When Art Garfunkel tells audiences on he and Paul Simon's 1969 tour that the duo has just finished a new album, those clapping had no clue that by the time Bridge Over Troubled Water
came out, the former childhood friends would have split acrimoniously and wouldn't regularly share the stage for another 13 years.
What you don't get on this new CD is much variation from the songs' recorded versions. Simon doesn't break out a blazing electric guitar solo on "I Am a Rock," and Garfunkel doesn't turn into a blues shouter on "Bridge." However, it is interesting to hear the audience reacting to a tune that - as iconic as it is now - hadn't been released at the time.

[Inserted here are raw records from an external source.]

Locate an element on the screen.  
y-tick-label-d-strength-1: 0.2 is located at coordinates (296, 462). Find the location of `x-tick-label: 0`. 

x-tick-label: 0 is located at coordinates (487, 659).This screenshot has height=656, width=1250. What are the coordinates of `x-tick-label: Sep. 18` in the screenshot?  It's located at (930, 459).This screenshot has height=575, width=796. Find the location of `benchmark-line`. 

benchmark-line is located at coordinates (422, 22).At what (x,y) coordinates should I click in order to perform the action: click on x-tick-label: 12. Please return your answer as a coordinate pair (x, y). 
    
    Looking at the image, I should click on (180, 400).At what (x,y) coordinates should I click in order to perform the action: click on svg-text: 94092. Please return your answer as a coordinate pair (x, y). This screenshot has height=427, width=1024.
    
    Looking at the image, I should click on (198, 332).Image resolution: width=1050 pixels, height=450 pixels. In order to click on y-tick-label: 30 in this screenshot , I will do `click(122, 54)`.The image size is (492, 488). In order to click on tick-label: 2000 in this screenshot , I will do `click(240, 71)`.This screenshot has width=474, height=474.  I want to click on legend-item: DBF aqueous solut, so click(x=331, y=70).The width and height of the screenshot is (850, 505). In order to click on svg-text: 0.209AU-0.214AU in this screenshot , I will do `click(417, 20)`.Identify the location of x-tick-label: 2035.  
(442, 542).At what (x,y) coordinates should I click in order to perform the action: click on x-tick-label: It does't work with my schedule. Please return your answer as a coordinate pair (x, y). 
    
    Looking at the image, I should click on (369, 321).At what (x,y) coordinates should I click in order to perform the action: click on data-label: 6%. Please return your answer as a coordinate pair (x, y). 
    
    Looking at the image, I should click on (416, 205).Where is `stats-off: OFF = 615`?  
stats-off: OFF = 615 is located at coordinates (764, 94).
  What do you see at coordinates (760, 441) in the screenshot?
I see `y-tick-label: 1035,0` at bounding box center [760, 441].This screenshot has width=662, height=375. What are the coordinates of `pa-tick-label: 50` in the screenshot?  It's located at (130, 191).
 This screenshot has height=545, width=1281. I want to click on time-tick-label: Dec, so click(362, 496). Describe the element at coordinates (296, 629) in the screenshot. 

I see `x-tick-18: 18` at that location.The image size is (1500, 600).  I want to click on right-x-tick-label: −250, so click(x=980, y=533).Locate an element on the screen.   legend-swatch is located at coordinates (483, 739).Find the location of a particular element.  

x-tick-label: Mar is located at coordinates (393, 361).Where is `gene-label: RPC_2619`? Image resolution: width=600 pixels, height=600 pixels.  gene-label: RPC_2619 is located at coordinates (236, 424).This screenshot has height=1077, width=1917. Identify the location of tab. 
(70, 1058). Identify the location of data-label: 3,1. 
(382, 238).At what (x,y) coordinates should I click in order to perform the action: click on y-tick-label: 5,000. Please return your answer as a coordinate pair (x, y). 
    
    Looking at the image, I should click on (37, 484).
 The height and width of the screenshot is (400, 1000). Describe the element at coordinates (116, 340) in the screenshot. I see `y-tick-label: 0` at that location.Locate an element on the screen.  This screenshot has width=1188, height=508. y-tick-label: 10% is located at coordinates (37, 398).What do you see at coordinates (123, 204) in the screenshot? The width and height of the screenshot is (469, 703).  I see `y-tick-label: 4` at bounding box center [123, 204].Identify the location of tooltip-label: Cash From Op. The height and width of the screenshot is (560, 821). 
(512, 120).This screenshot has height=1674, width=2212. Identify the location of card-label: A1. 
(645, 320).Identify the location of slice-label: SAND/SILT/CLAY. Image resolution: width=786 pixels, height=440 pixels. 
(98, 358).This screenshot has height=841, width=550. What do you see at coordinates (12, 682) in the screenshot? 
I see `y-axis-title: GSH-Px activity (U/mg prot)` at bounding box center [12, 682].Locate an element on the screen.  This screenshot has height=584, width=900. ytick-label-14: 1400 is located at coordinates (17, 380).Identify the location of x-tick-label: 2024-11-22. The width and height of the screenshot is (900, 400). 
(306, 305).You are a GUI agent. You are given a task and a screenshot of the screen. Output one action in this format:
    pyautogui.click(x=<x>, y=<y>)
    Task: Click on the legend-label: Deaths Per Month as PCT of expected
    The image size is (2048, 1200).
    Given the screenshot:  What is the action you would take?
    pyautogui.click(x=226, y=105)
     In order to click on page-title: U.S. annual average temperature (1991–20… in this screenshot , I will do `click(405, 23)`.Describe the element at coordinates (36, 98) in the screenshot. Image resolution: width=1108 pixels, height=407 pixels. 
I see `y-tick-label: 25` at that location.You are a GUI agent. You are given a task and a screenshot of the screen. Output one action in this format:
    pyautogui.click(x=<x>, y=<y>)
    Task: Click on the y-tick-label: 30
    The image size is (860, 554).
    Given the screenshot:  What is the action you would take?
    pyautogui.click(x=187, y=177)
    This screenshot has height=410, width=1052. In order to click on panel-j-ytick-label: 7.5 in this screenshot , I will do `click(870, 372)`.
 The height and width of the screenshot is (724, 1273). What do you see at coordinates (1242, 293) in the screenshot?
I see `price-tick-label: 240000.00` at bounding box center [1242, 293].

Still, many these live versions come off warmer or more lively than their studio counterparts, with the help of a crack backing band: "Homeward Bound," "Mrs. Robinson" and "The Sound of Silence" - ironically, on that song, it was producer Tom Wilson's instrumental add-ons that gave the duo its first hit. Only "Scarborough Fair/Canticle" fares worse, becoming a too-earnest folk dirge like a parody from A Mighty Wind
Elsewhere, Simon and Garfunkel - reportedly mulling one final reunion jaunt,
according to Rolling Stone
- break out some catalogue rarities such as "Song for the Asking," a jaunty "Why Don't You Write Me" and "Leaves That are Green," as well as a fine cover of Gene Autry's "That Silver Haired Daddy of Mine."
Bottom line: Live 1969 is for the listener already an S&G fan, and provides a great glimpse of the pair at a creative peak but personal valley.